(Records from a data source)
-------

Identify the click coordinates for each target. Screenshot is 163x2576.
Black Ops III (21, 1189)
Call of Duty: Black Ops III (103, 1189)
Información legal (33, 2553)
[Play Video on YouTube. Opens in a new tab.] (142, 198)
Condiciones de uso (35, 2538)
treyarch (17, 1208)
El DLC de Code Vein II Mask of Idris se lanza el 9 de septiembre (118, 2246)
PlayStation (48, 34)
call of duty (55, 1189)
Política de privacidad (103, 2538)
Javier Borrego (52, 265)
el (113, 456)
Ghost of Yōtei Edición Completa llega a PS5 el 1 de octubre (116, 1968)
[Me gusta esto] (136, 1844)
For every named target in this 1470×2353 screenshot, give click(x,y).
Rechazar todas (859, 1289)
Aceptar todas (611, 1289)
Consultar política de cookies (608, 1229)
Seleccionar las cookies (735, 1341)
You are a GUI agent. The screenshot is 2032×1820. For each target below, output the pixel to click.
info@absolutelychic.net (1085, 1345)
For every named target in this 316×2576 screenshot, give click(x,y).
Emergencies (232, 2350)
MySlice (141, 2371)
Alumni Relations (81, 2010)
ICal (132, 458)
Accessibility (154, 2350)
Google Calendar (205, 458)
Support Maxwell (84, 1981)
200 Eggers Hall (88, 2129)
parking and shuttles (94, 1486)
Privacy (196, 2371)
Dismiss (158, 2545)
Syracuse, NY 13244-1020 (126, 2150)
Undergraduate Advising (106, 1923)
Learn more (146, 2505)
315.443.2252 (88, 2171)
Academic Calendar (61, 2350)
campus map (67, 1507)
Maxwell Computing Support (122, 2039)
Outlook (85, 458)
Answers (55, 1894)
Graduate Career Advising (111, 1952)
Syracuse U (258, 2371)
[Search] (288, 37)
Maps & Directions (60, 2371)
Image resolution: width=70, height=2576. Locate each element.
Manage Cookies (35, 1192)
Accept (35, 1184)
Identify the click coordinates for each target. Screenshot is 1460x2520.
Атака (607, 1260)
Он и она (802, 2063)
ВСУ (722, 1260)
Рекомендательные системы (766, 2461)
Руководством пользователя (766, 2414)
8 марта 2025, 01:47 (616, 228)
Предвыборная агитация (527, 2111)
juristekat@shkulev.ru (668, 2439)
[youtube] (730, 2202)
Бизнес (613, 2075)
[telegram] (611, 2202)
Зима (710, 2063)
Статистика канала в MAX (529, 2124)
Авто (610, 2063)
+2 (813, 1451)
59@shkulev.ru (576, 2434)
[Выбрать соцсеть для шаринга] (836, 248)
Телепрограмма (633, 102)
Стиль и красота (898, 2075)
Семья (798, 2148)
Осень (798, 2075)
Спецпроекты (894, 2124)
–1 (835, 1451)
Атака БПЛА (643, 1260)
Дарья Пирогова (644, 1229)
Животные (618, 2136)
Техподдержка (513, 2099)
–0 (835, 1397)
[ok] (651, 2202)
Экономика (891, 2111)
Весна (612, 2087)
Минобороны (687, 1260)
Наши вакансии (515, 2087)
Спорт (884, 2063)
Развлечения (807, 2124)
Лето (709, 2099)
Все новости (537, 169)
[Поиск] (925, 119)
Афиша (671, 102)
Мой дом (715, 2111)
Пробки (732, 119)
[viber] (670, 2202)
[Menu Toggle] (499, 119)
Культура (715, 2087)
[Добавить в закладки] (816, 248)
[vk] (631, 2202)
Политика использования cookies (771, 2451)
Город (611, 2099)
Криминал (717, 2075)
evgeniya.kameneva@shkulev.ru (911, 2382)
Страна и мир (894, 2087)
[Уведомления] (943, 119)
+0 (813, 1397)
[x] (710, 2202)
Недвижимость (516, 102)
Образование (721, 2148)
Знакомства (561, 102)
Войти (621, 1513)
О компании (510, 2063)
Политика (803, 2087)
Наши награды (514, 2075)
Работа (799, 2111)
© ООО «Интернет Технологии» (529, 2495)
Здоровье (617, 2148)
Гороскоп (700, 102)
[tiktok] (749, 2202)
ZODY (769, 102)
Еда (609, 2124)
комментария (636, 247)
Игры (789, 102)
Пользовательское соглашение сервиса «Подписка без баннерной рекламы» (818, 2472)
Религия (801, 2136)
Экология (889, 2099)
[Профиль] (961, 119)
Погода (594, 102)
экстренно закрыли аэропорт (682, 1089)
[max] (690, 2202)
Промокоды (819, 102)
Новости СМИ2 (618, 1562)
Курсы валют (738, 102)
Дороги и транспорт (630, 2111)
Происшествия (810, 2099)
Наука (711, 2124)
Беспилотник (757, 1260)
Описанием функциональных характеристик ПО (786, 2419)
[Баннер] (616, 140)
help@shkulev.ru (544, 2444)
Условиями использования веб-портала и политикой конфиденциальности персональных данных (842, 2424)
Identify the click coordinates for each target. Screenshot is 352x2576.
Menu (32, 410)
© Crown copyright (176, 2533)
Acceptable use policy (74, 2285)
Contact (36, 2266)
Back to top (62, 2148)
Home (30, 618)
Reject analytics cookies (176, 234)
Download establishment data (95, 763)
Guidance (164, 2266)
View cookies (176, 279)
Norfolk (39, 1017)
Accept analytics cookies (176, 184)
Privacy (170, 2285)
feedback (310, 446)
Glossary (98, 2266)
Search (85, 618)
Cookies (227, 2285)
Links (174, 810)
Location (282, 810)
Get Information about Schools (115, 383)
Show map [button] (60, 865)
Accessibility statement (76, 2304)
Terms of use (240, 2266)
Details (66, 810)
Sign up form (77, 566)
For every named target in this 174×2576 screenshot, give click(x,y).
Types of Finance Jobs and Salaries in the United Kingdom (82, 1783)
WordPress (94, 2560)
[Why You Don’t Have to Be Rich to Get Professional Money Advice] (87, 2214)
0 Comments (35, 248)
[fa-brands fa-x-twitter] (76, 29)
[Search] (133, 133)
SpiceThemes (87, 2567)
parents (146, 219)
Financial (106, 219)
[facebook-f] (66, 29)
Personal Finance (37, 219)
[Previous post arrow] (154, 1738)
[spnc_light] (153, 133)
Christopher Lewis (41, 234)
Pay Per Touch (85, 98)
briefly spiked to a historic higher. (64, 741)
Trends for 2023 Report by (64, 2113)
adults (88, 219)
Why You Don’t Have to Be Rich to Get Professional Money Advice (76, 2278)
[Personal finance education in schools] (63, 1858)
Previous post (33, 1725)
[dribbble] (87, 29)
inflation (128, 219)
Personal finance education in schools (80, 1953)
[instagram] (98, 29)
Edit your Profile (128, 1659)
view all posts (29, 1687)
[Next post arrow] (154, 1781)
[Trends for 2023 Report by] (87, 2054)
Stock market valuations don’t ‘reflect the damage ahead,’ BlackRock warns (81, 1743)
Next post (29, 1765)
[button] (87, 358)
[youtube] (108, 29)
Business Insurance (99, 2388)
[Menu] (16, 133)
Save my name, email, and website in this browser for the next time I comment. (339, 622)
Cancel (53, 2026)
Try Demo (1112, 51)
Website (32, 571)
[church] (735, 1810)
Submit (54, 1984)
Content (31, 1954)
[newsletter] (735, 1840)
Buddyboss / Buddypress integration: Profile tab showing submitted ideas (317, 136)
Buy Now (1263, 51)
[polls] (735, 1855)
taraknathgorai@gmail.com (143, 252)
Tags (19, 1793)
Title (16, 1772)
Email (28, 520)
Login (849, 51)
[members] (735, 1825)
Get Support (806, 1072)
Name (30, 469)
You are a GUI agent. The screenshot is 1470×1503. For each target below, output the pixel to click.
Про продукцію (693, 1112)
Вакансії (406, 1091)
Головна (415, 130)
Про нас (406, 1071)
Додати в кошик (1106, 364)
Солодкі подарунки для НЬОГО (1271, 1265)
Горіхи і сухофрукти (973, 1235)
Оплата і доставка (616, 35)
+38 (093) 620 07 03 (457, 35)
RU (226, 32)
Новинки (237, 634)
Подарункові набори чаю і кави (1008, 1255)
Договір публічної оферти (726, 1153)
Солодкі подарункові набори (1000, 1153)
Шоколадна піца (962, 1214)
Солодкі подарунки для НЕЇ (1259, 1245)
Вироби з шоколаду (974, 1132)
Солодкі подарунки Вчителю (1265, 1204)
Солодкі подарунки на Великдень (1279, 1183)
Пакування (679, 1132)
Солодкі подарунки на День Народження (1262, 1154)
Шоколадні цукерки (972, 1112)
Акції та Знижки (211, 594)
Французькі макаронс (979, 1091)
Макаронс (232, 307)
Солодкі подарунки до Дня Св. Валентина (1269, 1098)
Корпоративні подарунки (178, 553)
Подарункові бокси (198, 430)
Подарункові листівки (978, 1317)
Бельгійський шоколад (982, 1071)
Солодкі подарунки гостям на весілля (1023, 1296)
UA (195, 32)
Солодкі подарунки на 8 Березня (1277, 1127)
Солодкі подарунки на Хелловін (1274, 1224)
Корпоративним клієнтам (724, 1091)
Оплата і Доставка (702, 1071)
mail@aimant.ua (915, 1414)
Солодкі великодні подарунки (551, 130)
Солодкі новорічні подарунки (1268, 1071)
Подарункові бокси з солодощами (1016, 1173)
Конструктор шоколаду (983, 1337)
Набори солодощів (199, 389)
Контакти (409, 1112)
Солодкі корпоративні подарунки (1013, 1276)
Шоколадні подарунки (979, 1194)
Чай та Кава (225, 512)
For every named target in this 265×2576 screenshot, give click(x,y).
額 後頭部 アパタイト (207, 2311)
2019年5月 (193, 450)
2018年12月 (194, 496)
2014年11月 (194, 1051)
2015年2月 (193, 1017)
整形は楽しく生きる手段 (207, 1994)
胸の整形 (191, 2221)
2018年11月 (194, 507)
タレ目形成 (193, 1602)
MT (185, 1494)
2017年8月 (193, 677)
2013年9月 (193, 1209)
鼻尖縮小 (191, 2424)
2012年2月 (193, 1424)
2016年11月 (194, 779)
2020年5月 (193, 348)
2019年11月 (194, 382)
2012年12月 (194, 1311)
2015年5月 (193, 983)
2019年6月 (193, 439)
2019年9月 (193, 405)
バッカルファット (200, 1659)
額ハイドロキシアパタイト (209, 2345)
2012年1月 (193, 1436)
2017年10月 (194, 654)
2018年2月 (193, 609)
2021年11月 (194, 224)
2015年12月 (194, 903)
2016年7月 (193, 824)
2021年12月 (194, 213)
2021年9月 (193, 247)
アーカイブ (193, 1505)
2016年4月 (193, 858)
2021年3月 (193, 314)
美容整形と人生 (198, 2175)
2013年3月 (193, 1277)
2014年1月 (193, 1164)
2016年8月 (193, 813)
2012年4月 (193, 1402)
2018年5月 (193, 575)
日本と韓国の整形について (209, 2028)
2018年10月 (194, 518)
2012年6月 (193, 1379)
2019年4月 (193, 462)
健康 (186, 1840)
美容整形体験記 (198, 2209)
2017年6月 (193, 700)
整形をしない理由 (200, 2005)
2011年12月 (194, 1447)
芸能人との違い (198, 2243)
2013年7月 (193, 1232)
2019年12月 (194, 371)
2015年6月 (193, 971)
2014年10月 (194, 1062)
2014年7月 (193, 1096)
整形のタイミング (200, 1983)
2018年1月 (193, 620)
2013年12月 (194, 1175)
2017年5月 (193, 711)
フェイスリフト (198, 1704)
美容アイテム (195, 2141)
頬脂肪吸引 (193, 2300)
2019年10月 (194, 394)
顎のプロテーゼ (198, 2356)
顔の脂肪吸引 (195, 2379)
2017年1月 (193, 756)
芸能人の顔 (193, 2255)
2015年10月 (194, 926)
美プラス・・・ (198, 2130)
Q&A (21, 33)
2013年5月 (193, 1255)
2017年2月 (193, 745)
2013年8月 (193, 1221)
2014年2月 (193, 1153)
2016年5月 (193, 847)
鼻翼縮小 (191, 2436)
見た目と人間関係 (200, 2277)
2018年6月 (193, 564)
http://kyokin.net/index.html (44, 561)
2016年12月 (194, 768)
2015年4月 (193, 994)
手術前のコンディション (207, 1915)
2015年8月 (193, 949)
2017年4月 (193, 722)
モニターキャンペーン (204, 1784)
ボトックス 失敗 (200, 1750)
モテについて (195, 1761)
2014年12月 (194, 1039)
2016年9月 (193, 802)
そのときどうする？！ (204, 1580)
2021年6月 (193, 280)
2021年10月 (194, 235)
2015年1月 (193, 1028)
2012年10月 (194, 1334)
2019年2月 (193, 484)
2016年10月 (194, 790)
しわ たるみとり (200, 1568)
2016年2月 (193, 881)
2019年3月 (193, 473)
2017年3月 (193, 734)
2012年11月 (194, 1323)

-------

#### Instructions to follow
Your answer should consist only of the lines above between the line holding "2021年12月 (194, 213)" and the line holding "2018年10月 (194, 518)", inclusive, each transcribed exactly.

#### Problem solution
2021年12月 (194, 213)
2021年9月 (193, 247)
アーカイブ (193, 1505)
2016年4月 (193, 858)
2021年3月 (193, 314)
美容整形と人生 (198, 2175)
2013年3月 (193, 1277)
2014年1月 (193, 1164)
2016年8月 (193, 813)
2012年4月 (193, 1402)
2018年5月 (193, 575)
日本と韓国の整形について (209, 2028)
2018年10月 (194, 518)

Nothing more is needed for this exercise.